O TERÇO DO ESPÍRITO SANTO NA TERRA DO PÃO
A Irmandade União e Caridade da Terra do Pão, ilha do Pico, realizou, no passado fim-de-semana, a sua festa anual, em honra do Divino Espírito Santo. A principal razão porque esta celebração se realiza no início do verão, prende-se, fundamentalmente, com o regresso à localidade de inúmeros emigrantes, dispersos pela América e pelo Canadá, e que estão de visita, à terra que os viu nascer.

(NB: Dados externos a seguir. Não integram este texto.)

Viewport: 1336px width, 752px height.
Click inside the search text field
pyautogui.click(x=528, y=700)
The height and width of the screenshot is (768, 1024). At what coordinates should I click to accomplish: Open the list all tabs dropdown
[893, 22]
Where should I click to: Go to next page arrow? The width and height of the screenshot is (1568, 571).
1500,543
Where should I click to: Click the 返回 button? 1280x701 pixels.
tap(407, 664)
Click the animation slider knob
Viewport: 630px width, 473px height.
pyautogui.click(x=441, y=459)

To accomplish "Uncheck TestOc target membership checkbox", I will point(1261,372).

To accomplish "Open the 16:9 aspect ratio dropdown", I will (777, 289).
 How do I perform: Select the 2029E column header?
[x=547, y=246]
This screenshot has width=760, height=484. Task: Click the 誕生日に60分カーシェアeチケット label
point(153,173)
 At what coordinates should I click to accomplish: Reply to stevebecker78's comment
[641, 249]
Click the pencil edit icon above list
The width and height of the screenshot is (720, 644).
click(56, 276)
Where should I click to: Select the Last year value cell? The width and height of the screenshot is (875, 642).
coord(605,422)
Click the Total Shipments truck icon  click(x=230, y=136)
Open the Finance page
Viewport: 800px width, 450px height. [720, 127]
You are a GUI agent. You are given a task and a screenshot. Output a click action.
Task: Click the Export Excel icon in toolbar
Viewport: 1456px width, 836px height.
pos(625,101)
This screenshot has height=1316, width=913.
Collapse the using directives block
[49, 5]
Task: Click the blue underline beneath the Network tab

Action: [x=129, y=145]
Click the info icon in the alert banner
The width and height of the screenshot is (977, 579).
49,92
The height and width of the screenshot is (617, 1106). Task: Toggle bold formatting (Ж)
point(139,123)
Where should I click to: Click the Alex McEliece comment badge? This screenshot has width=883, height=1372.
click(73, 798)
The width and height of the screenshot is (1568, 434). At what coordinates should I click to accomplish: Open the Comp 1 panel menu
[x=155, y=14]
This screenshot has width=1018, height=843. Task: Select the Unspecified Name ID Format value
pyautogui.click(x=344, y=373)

A festa, em si, é muito semelhante às festas do Espírito Santo, realizadas por altura do Pentecostes, nas restantes freguesias e localidades do Pico: arraial, cortejo, missa e distribuição de rosquilhas. Além disso, como as festas de Maio, a glorificação do Paráclito incluiu, na semana que precedeu a festa, o “canto do Terço do Espírito Santo” que, no entanto, aqui tem uma especificidade muito própria, diferenciando-se quer na música, quer no texto, do mesmo Terço, cantado no lugar da Prainha, freguesia de São Caetano a que aquela localidade também pertence.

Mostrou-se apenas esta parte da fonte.